_TASK TO CARRY OUT_:
Please reproduce the entries below word for word, beginning with their first line and continuing through the line that contains "click(251, 13)", with both of those lines included.

※ ※ ※

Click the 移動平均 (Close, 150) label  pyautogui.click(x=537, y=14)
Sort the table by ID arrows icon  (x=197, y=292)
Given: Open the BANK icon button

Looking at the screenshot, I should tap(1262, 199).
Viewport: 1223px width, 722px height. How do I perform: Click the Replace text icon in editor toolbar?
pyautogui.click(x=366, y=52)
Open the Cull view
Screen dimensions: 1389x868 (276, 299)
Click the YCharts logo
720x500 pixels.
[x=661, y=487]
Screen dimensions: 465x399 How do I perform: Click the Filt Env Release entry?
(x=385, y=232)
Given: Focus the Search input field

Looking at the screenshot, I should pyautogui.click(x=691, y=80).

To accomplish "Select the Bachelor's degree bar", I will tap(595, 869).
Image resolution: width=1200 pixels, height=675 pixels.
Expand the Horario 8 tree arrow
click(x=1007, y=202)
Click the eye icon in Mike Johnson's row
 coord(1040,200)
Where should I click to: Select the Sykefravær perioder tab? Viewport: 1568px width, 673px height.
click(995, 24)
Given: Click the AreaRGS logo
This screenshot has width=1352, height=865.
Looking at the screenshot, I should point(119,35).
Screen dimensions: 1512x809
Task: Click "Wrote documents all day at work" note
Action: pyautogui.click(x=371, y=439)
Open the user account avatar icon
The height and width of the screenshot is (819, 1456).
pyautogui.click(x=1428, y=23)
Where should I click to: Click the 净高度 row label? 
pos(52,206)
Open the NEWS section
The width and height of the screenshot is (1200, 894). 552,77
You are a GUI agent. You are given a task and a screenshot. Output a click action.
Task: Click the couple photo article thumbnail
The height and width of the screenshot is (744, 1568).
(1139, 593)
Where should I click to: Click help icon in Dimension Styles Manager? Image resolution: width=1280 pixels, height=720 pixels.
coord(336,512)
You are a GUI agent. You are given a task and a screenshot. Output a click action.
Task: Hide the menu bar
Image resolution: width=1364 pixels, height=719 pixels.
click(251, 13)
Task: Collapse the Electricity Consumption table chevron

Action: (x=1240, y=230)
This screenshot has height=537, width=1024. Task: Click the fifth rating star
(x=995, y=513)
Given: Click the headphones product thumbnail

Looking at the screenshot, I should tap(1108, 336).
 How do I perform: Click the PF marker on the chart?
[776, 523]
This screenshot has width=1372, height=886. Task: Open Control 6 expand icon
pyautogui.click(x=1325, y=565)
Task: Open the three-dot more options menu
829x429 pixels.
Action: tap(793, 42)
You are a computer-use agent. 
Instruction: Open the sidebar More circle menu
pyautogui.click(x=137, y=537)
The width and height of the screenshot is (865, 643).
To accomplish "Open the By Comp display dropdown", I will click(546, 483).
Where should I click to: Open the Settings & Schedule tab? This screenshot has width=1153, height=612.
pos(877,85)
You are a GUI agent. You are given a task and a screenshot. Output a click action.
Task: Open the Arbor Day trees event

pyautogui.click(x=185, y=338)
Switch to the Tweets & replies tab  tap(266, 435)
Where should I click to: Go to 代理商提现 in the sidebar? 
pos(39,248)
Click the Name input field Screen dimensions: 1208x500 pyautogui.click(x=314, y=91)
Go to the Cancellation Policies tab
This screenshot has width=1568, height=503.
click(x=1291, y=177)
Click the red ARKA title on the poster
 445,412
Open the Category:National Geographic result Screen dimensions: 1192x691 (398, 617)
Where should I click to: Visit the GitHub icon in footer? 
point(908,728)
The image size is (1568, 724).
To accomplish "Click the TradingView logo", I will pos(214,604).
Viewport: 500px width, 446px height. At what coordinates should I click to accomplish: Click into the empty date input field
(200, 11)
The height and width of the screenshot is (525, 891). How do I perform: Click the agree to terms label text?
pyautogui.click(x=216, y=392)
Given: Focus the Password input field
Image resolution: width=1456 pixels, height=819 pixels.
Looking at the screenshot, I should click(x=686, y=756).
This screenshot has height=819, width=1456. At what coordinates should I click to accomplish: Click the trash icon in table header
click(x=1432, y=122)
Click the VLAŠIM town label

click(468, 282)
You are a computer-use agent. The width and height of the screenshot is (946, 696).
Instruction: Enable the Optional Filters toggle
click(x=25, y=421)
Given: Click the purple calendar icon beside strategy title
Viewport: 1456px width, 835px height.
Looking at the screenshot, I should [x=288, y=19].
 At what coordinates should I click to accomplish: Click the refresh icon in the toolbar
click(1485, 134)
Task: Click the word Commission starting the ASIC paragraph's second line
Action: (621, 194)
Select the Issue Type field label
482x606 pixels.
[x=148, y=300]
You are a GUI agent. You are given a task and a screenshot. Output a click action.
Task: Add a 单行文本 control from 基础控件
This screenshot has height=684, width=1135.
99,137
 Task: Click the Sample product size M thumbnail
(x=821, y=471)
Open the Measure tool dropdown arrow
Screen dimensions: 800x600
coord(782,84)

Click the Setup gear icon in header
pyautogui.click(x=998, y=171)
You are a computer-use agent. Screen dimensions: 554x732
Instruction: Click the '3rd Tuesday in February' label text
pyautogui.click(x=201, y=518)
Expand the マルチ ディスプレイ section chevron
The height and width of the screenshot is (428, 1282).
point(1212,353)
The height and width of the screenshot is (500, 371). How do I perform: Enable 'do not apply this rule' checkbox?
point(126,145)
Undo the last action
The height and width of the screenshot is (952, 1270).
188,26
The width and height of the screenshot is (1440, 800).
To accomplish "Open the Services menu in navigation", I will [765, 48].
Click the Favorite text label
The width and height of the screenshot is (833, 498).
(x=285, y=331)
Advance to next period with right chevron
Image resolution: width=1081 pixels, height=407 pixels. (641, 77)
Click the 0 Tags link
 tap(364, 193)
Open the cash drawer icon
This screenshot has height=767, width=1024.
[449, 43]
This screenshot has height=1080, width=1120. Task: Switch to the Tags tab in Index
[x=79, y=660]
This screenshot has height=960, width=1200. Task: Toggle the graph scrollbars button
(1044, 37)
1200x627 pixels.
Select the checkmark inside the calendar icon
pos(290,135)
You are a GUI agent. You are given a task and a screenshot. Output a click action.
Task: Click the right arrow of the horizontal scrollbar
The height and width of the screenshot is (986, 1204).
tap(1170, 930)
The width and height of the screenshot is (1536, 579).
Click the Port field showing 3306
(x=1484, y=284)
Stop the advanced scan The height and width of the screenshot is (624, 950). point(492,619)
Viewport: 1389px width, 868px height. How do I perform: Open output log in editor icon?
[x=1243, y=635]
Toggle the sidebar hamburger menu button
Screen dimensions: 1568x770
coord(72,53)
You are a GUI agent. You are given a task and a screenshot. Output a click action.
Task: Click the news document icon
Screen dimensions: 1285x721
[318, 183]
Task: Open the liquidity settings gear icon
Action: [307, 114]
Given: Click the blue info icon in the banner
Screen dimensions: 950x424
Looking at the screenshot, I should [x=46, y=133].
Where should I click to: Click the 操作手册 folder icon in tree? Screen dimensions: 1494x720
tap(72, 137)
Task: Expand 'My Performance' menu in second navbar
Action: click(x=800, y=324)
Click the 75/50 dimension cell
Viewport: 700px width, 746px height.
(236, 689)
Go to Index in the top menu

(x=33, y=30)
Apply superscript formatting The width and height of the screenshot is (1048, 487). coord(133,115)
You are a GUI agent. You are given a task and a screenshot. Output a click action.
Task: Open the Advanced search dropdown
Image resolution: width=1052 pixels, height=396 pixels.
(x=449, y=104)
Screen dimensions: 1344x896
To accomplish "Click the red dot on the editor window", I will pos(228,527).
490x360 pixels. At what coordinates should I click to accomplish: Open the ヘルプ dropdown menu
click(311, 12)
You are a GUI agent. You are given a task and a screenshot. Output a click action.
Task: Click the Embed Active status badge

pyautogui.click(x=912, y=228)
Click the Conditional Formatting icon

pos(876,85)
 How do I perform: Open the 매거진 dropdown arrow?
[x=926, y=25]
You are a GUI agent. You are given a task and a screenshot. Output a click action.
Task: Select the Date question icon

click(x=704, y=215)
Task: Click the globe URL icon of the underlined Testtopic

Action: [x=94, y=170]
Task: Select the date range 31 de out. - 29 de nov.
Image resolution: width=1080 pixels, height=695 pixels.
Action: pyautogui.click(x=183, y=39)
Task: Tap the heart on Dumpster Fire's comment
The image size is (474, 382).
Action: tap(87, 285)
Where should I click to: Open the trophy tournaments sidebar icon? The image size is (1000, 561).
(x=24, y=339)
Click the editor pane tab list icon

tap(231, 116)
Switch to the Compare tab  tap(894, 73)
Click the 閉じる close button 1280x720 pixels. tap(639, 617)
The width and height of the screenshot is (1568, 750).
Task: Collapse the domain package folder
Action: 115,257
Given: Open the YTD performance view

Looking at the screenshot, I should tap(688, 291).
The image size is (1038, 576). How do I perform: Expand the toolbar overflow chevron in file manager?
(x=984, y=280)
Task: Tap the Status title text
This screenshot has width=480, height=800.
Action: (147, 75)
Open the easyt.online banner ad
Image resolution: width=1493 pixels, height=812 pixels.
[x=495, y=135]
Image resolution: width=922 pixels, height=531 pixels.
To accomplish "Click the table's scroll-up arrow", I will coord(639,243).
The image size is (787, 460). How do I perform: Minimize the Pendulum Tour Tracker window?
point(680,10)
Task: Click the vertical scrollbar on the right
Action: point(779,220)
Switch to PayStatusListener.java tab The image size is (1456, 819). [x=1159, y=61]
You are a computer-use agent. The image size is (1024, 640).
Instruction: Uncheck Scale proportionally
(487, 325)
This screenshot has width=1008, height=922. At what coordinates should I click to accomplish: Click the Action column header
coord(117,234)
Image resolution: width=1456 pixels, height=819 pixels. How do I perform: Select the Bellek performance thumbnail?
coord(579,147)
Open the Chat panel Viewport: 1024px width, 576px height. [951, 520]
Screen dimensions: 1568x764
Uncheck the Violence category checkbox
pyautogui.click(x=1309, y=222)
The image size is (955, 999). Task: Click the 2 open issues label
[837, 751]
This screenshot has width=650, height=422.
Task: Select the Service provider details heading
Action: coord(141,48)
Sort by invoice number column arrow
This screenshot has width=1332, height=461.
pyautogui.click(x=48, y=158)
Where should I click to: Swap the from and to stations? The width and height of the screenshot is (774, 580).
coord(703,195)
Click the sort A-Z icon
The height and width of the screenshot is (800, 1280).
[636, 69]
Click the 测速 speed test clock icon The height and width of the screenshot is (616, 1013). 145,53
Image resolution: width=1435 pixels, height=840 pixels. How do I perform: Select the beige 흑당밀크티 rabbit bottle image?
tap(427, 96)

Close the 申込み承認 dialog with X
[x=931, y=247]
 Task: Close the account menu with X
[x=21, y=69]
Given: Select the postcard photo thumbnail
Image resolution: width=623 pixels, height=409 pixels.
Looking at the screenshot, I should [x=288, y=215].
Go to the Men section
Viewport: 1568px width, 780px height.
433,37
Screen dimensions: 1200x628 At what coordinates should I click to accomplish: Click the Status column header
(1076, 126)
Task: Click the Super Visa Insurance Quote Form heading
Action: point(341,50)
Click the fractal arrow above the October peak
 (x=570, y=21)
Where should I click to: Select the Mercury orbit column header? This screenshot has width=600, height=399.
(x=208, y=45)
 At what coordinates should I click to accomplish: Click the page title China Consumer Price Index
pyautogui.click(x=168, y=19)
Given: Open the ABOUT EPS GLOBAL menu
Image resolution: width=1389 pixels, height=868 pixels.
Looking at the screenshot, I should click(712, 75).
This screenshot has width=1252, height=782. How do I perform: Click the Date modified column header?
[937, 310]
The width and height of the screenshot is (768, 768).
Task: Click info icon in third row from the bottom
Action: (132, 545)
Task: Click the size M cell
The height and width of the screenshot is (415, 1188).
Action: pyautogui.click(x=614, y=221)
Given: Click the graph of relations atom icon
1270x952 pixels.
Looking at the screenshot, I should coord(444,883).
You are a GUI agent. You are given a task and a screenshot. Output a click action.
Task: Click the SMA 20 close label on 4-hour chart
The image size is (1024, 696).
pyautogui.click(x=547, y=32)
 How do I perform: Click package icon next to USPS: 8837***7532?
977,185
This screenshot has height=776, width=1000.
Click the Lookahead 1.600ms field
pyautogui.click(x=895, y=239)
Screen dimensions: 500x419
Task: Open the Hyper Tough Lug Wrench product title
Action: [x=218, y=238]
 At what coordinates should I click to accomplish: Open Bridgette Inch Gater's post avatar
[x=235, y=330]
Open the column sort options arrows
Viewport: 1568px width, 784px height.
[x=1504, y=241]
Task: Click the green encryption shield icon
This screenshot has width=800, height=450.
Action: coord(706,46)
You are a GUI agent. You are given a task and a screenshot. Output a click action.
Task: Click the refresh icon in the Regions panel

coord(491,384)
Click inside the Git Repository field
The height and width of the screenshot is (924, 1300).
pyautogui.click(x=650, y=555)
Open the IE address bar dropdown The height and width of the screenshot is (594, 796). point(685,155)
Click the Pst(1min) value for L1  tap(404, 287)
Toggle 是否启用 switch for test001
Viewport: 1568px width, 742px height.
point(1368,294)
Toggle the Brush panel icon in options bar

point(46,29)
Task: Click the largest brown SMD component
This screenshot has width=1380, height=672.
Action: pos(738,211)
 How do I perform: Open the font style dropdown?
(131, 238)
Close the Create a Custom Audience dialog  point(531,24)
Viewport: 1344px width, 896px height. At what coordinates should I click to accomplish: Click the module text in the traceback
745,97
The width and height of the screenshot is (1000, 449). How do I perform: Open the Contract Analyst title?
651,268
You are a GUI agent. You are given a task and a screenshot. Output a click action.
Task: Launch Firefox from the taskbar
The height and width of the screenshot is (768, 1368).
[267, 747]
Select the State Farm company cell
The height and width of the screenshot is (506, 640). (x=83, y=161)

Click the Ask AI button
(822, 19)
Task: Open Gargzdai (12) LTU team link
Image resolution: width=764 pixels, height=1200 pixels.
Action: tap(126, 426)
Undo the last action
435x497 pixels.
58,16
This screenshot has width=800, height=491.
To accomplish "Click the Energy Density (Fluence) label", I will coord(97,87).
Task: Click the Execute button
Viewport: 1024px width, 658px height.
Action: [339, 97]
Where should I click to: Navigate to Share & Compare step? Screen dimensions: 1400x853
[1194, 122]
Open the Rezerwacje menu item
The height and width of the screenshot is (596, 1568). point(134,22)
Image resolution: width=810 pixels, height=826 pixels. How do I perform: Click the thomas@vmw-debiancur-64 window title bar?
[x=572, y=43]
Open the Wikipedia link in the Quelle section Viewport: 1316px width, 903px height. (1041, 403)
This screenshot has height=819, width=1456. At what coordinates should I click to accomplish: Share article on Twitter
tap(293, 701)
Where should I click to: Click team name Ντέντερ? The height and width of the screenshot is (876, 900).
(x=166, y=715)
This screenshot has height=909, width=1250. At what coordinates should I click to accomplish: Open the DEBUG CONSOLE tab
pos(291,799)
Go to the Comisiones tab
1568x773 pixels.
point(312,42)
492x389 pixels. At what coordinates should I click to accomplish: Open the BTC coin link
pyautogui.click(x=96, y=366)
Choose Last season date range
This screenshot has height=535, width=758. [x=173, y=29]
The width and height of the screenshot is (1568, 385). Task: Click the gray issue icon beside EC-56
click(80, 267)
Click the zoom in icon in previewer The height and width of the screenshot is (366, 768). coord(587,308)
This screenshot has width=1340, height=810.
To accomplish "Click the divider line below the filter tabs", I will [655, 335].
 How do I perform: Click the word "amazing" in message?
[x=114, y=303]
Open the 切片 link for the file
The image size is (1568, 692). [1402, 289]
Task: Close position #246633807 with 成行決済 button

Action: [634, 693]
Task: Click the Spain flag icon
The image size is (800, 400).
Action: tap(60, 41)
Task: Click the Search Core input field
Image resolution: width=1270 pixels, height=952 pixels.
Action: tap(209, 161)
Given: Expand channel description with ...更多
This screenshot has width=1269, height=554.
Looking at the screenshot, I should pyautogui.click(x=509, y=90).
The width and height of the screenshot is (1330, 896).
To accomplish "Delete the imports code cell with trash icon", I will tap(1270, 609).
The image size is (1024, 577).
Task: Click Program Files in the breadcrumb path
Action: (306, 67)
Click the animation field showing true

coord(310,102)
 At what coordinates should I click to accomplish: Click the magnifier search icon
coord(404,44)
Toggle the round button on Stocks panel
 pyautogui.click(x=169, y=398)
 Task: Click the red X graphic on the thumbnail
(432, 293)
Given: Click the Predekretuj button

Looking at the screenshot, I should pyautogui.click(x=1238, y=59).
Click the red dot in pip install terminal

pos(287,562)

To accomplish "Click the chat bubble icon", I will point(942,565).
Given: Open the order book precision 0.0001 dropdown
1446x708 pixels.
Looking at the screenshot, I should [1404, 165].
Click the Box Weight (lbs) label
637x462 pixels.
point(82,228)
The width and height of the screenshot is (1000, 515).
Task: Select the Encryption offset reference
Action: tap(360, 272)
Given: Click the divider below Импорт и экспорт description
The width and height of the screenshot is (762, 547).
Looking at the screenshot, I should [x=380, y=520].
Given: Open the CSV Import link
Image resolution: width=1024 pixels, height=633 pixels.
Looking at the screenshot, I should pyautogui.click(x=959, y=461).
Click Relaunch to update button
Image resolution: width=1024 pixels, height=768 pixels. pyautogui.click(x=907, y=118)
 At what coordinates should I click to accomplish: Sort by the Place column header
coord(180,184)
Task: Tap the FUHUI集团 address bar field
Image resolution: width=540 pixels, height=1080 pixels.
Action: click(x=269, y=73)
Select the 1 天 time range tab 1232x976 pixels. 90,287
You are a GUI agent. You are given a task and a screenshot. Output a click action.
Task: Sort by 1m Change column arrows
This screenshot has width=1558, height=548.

※ ※ ※

_ANSWER_:
Click the 移動平均 (Close, 150) label  pyautogui.click(x=537, y=14)
Sort the table by ID arrows icon  (x=197, y=292)
Given: Open the BANK icon button

Looking at the screenshot, I should tap(1262, 199).
Viewport: 1223px width, 722px height. How do I perform: Click the Replace text icon in editor toolbar?
pyautogui.click(x=366, y=52)
Open the Cull view
Screen dimensions: 1389x868 (276, 299)
Click the YCharts logo
720x500 pixels.
[x=661, y=487]
Screen dimensions: 465x399 How do I perform: Click the Filt Env Release entry?
(x=385, y=232)
Given: Focus the Search input field

Looking at the screenshot, I should pyautogui.click(x=691, y=80).

To accomplish "Select the Bachelor's degree bar", I will tap(595, 869).
Image resolution: width=1200 pixels, height=675 pixels.
Expand the Horario 8 tree arrow
click(x=1007, y=202)
Click the eye icon in Mike Johnson's row
 coord(1040,200)
Where should I click to: Select the Sykefravær perioder tab? Viewport: 1568px width, 673px height.
click(995, 24)
Given: Click the AreaRGS logo
This screenshot has width=1352, height=865.
Looking at the screenshot, I should point(119,35).
Screen dimensions: 1512x809
Task: Click "Wrote documents all day at work" note
Action: pyautogui.click(x=371, y=439)
Open the user account avatar icon
The height and width of the screenshot is (819, 1456).
pyautogui.click(x=1428, y=23)
Where should I click to: Click the 净高度 row label? 
pos(52,206)
Open the NEWS section
The width and height of the screenshot is (1200, 894). 552,77
You are a GUI agent. You are given a task and a screenshot. Output a click action.
Task: Click the couple photo article thumbnail
The height and width of the screenshot is (744, 1568).
(1139, 593)
Where should I click to: Click help icon in Dimension Styles Manager? Image resolution: width=1280 pixels, height=720 pixels.
coord(336,512)
You are a GUI agent. You are given a task and a screenshot. Output a click action.
Task: Hide the menu bar
Image resolution: width=1364 pixels, height=719 pixels.
click(251, 13)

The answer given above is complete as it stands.